A multi-brand product knowledge system uses hierarchical taxonomy — Brand → Product Category → Product → Model → SKU — with unlimited levels that match how your business actually works. Unlike flat knowledge bases that force everything into folders and tags, a structured taxonomy lets you create reusable dimensions: brands, product categories, audience types, content types, regions, and languages. Each piece of content inherits its product context automatically, so searching for "firmware update" filters by the relevant brand, product line, and model — not every firmware update you've ever published.
Most knowledge tools were built for single-product companies. Zendesk gives you two levels of hierarchy — topic and category. Confluence uses flat labels. Salesforce Knowledge offers three levels with limited flexibility. When you're managing 6+ brands and hundreds of products, these limitations create the "content graveyard" problem: documentation exists but nobody can find it. Teams give up searching and call support, email colleagues, or recreate content that already exists somewhere. Every workaround adds cost and inconsistency.
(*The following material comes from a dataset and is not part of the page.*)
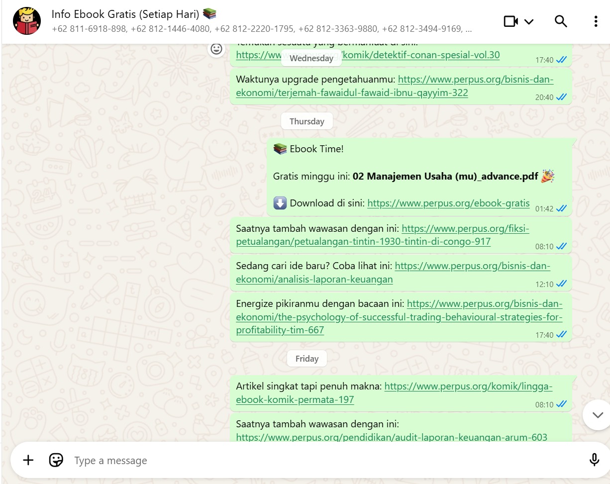Expand the call options chevron
Viewport: 610px width, 484px height.
coord(529,21)
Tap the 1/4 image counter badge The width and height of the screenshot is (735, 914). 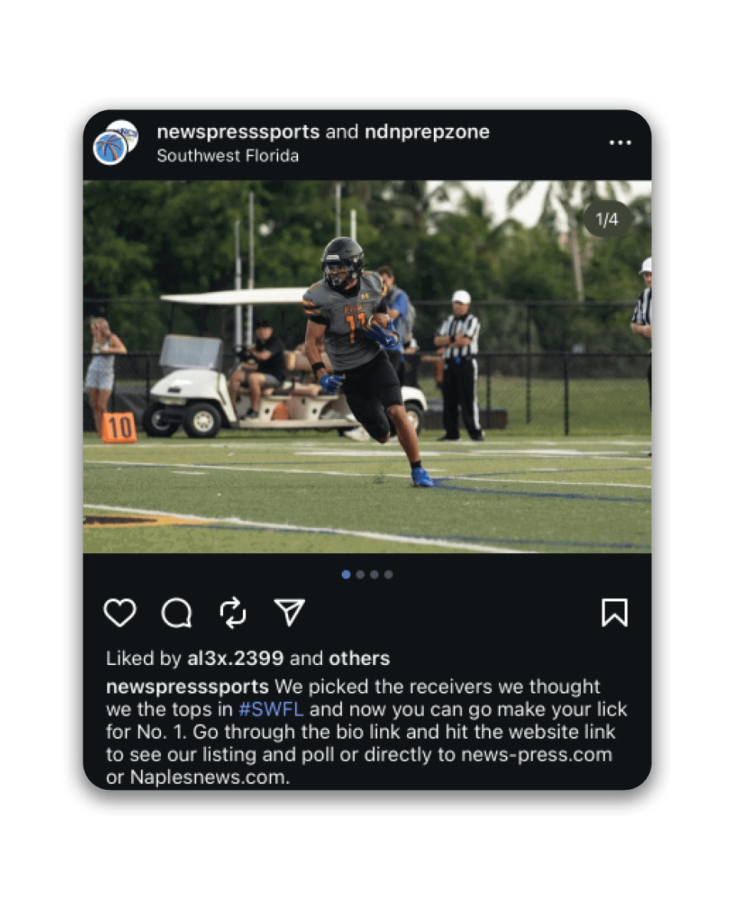click(x=607, y=219)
A hierarchical taxonomy with reusable facets solves this structurally. Create a "Products" facet once and reuse it across knowledge articles, troubleshooting guides, installation manuals, and training materials. Customers browse by product category, then filter by model, then see only the content type they need — installation guide vs. troubleshooting vs. spec sheet. Import existing content from SharePoint, Confluence, Google Drive, and Zendesk — then organize it once using your actual product hierarchy. The system maintains relationships across every piece of content automatically, so a product update ripples through every related document without manual effort.